San Antonio Lighthouse Safety Masks Help in Coronavirus Fight

Employees who are blind at sewing machines wearing masks

When the calls for help came in, he couldn’t say no. That’s how Mike Gilliam, CEO and President of the San Antonio Lighthouse for the Blind and Vision Impaired, describes his response to pleas from University Hospital and the Southwest Research Institute to start making washable, reusable cloth masks for local healthcare professionals fighting the coronavirus.

“I explained that we were already committed to fulfilling our contractual obligation to deliver military uniforms and helmet chinstraps to our Army and Air Force customers,” Gilliam recalls. “But I knew that we couldn’t turn them down, especially during this national emergency.”

Now Lighthouse employees who are blind and visually impaired have added making masks to their already busy days manufacturing military apparel and helmets.

To make it all happen, the Lighthouse needed to quickly implement some major changes, including readjusting workspaces and reassigning several employees.

To increase mask production, Gilliam added temporary team members and moved a few existing trained sewers and others into the group as well. Currently, 13 people are involved in the production process. To make the most of existing resources, the team is utilizing some out-dated material previously used to make military uniforms. 

The changes worked! To date the Lighthouse, along with partners Jon Hart Design and Dixie Flag Company, has provided nearly 10,000 masks, increasing production to 1,500 per day. The cloth masks go to medical clinics, local businesses, doctor’s offices, and the general public, as well as Lighthouse team members and their families.

Gilliam credits the agency’s success to the committed, “can-do” attitude of the Lighthouse Team. “These days, it’s our job to make life better and safer for all San Antonians.”

Through it all, Gilliam’s top goal has been ensuring the safety of his team.

“We needed to do everything we could to protect the personal and financial health of our Lighthouse Family,” Gilliam explains. “We had to prevent exposure to the virus, which could have resulted in a total shutdown, while at the same time meeting our ever-increasing customer commitments.”

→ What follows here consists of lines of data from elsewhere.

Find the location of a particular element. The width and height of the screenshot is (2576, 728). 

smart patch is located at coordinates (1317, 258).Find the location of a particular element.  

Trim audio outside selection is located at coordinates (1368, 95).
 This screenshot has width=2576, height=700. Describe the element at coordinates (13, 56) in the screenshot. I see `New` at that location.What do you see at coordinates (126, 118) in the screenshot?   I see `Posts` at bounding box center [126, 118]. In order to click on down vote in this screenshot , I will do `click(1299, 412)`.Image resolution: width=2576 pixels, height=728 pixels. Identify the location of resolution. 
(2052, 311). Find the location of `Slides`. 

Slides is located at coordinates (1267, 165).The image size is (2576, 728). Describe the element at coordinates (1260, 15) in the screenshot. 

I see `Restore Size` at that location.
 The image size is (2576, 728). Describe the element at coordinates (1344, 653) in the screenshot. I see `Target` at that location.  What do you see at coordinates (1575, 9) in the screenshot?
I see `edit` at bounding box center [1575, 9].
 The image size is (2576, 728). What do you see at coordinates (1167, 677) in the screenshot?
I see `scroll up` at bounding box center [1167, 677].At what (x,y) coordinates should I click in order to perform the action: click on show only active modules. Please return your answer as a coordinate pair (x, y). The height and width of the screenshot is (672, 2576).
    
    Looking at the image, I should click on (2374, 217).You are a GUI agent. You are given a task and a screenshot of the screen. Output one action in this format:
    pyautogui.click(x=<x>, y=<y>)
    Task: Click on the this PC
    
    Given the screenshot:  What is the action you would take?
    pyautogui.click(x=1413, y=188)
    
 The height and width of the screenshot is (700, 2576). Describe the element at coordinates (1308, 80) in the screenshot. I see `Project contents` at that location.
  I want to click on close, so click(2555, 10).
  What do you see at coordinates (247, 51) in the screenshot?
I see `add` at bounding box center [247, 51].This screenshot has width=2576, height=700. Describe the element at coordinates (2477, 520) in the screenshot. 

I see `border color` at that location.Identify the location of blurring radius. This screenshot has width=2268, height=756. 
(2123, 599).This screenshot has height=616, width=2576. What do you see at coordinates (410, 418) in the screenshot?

To lessen the chance of disease spread in the workplace, employees with other risk factors were sent home to telework when possible. Concerned about the economic toll the coronavirus could take if an employee got sick, Gilliam obtained board approval to provide five extra days of paid time off to all team members.

“This measure, along with their existing time off plus the federal government stimulus checks, should enable a majority of our people to receive the equivalent of full pay for roughly four to six weeks,” he said.

To ensure the well-being of staff continuing to work at the Lighthouse, everyone wears masks and has their temperatures taken upon entering the facility. Social distancing is also strictly enforced.

Finally, Gilliam says cleaning crews are keeping the Lighthouse virtually spotless.

“I wish that my own home was kept as clean,” he says, “but please don’t tell my wife I said that.”